• **Problem**
Without any omission, reproduce the records that follow.

▶

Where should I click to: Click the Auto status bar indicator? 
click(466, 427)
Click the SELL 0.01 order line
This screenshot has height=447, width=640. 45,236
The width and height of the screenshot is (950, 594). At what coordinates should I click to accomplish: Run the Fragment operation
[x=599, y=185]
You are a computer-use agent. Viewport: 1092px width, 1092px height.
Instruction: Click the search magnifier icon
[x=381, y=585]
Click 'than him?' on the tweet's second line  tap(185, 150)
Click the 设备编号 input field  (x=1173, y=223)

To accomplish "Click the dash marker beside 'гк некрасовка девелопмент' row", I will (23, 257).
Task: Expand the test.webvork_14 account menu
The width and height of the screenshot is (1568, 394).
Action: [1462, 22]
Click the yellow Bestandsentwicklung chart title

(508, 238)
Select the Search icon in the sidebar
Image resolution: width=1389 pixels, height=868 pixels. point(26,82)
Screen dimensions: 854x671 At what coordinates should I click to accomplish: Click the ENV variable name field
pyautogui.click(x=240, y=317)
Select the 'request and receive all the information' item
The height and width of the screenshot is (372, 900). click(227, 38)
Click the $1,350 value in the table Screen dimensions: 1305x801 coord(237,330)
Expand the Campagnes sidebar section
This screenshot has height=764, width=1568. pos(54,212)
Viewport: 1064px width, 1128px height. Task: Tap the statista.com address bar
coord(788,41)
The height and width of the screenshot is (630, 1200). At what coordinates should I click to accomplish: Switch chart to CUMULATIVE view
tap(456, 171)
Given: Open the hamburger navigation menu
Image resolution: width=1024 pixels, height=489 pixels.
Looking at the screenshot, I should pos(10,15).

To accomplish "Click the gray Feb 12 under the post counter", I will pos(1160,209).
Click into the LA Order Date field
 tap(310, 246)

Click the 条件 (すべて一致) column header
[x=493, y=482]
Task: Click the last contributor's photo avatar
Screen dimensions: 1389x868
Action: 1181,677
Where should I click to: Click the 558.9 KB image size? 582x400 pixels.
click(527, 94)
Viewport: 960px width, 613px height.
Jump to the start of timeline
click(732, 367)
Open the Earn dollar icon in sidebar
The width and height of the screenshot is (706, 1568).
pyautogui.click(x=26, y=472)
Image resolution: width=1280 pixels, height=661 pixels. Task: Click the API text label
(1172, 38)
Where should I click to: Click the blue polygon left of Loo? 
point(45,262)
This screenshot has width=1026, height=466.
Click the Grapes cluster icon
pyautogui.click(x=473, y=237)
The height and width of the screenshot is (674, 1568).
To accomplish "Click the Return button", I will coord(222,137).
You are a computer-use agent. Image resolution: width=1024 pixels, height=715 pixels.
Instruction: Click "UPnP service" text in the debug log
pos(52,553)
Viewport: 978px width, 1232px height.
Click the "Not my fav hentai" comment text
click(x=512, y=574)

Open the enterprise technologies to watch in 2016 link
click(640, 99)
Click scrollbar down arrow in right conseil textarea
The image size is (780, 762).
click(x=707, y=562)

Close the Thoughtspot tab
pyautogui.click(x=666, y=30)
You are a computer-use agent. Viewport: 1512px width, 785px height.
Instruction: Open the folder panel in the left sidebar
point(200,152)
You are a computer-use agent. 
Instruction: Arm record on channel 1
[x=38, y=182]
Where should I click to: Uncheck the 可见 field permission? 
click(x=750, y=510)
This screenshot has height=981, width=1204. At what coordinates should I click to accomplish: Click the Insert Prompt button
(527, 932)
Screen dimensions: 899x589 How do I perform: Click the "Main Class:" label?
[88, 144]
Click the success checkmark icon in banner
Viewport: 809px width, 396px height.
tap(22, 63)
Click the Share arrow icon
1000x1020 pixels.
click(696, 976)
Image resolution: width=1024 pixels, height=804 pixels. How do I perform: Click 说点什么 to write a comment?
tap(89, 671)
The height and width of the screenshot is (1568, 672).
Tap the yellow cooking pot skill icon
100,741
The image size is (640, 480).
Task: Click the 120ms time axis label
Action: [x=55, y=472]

◀

• **Exercise output**
Where should I click to: Click the Auto status bar indicator? 
click(466, 427)
Click the SELL 0.01 order line
This screenshot has height=447, width=640. 45,236
The width and height of the screenshot is (950, 594). At what coordinates should I click to accomplish: Run the Fragment operation
[x=599, y=185]
You are a computer-use agent. Viewport: 1092px width, 1092px height.
Instruction: Click the search magnifier icon
[x=381, y=585]
Click 'than him?' on the tweet's second line  tap(185, 150)
Click the 设备编号 input field  (x=1173, y=223)

To accomplish "Click the dash marker beside 'гк некрасовка девелопмент' row", I will (23, 257).
Task: Expand the test.webvork_14 account menu
The width and height of the screenshot is (1568, 394).
Action: [1462, 22]
Click the yellow Bestandsentwicklung chart title

(508, 238)
Select the Search icon in the sidebar
Image resolution: width=1389 pixels, height=868 pixels. point(26,82)
Screen dimensions: 854x671 At what coordinates should I click to accomplish: Click the ENV variable name field
pyautogui.click(x=240, y=317)
Select the 'request and receive all the information' item
The height and width of the screenshot is (372, 900). click(227, 38)
Click the $1,350 value in the table Screen dimensions: 1305x801 coord(237,330)
Expand the Campagnes sidebar section
This screenshot has height=764, width=1568. pos(54,212)
Viewport: 1064px width, 1128px height. Task: Tap the statista.com address bar
coord(788,41)
The height and width of the screenshot is (630, 1200). At what coordinates should I click to accomplish: Switch chart to CUMULATIVE view
tap(456, 171)
Given: Open the hamburger navigation menu
Image resolution: width=1024 pixels, height=489 pixels.
Looking at the screenshot, I should pos(10,15).

To accomplish "Click the gray Feb 12 under the post counter", I will pos(1160,209).
Click into the LA Order Date field
 tap(310, 246)

Click the 条件 (すべて一致) column header
[x=493, y=482]
Task: Click the last contributor's photo avatar
Screen dimensions: 1389x868
Action: 1181,677
Where should I click to: Click the 558.9 KB image size? 582x400 pixels.
click(527, 94)
Viewport: 960px width, 613px height.
Jump to the start of timeline
click(732, 367)
Open the Earn dollar icon in sidebar
The width and height of the screenshot is (706, 1568).
pyautogui.click(x=26, y=472)
Image resolution: width=1280 pixels, height=661 pixels. Task: Click the API text label
(1172, 38)
Where should I click to: Click the blue polygon left of Loo? 
point(45,262)
This screenshot has width=1026, height=466.
Click the Grapes cluster icon
pyautogui.click(x=473, y=237)
The height and width of the screenshot is (674, 1568).
To accomplish "Click the Return button", I will coord(222,137).
You are a computer-use agent. Image resolution: width=1024 pixels, height=715 pixels.
Instruction: Click "UPnP service" text in the debug log
pos(52,553)
Viewport: 978px width, 1232px height.
Click the "Not my fav hentai" comment text
click(x=512, y=574)

Open the enterprise technologies to watch in 2016 link
click(640, 99)
Click scrollbar down arrow in right conseil textarea
The image size is (780, 762).
click(x=707, y=562)

Close the Thoughtspot tab
pyautogui.click(x=666, y=30)
You are a computer-use agent. Viewport: 1512px width, 785px height.
Instruction: Open the folder panel in the left sidebar
point(200,152)
You are a computer-use agent. 
Instruction: Arm record on channel 1
[x=38, y=182]
Where should I click to: Uncheck the 可见 field permission? 
click(x=750, y=510)
This screenshot has height=981, width=1204. At what coordinates should I click to accomplish: Click the Insert Prompt button
(527, 932)
Screen dimensions: 899x589 How do I perform: Click the "Main Class:" label?
[88, 144]
Click the success checkmark icon in banner
Viewport: 809px width, 396px height.
tap(22, 63)
Click the Share arrow icon
1000x1020 pixels.
click(696, 976)
Image resolution: width=1024 pixels, height=804 pixels. How do I perform: Click 说点什么 to write a comment?
tap(89, 671)
The height and width of the screenshot is (1568, 672).
Tap the yellow cooking pot skill icon
100,741
The image size is (640, 480).
Task: Click the 120ms time axis label
Action: [x=55, y=472]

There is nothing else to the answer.